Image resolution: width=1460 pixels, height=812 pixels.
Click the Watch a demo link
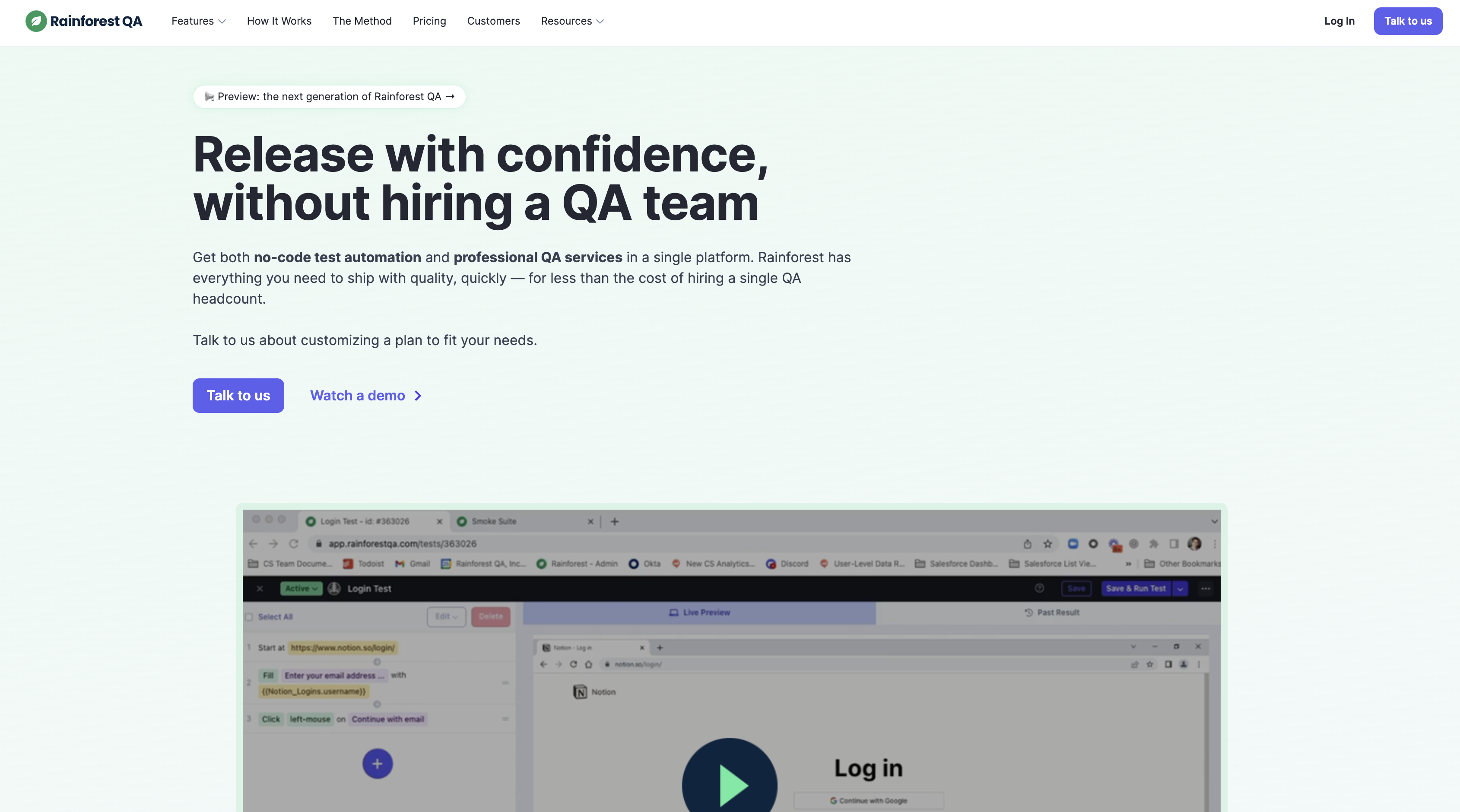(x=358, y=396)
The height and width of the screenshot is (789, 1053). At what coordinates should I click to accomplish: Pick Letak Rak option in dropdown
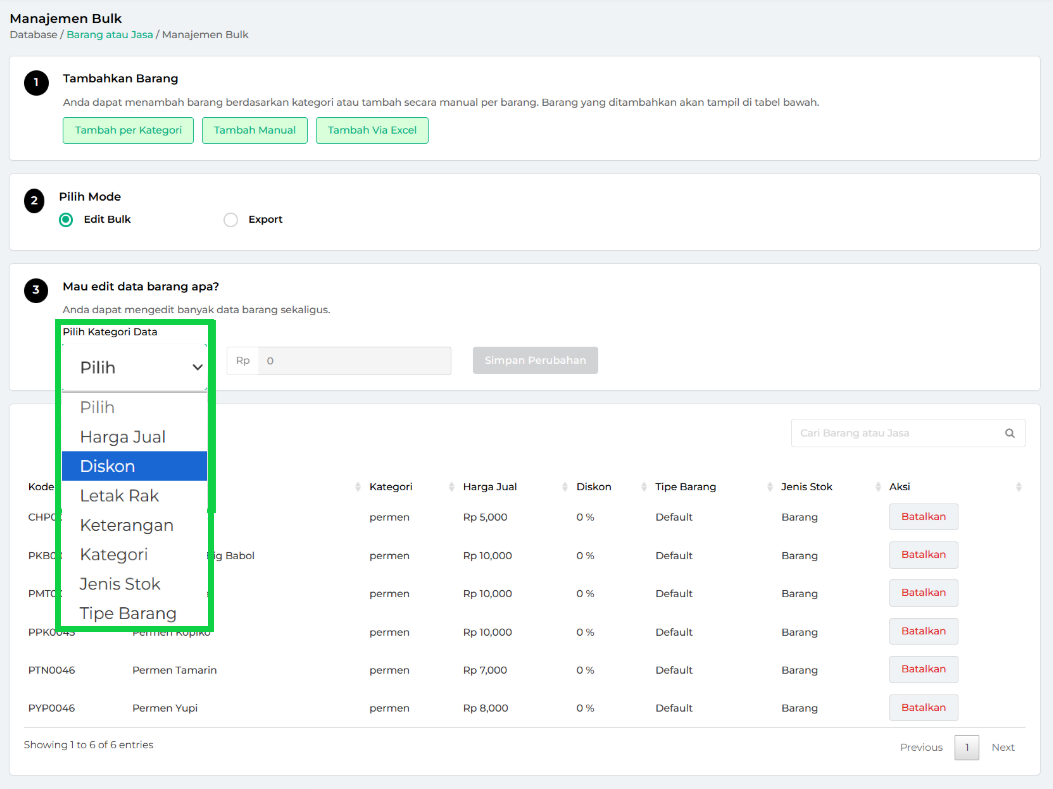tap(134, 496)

══════════

■ STATED EXERCISE
Turn the lines from the one containing "The height and" through the end of the rows into a Markdown table with columns headed Number and Line, one line per table row, skipping blank lines. Leave the pictures out of the table.

■ WRITTEN REPLY
| Number | Line |
|---|---|
| 1 | The height and width of the screenshot is (789, 1053). At what coordinates should I click to accomplish: Pick Letak Rak option in dropdown |
| 2 | tap(134, 496) |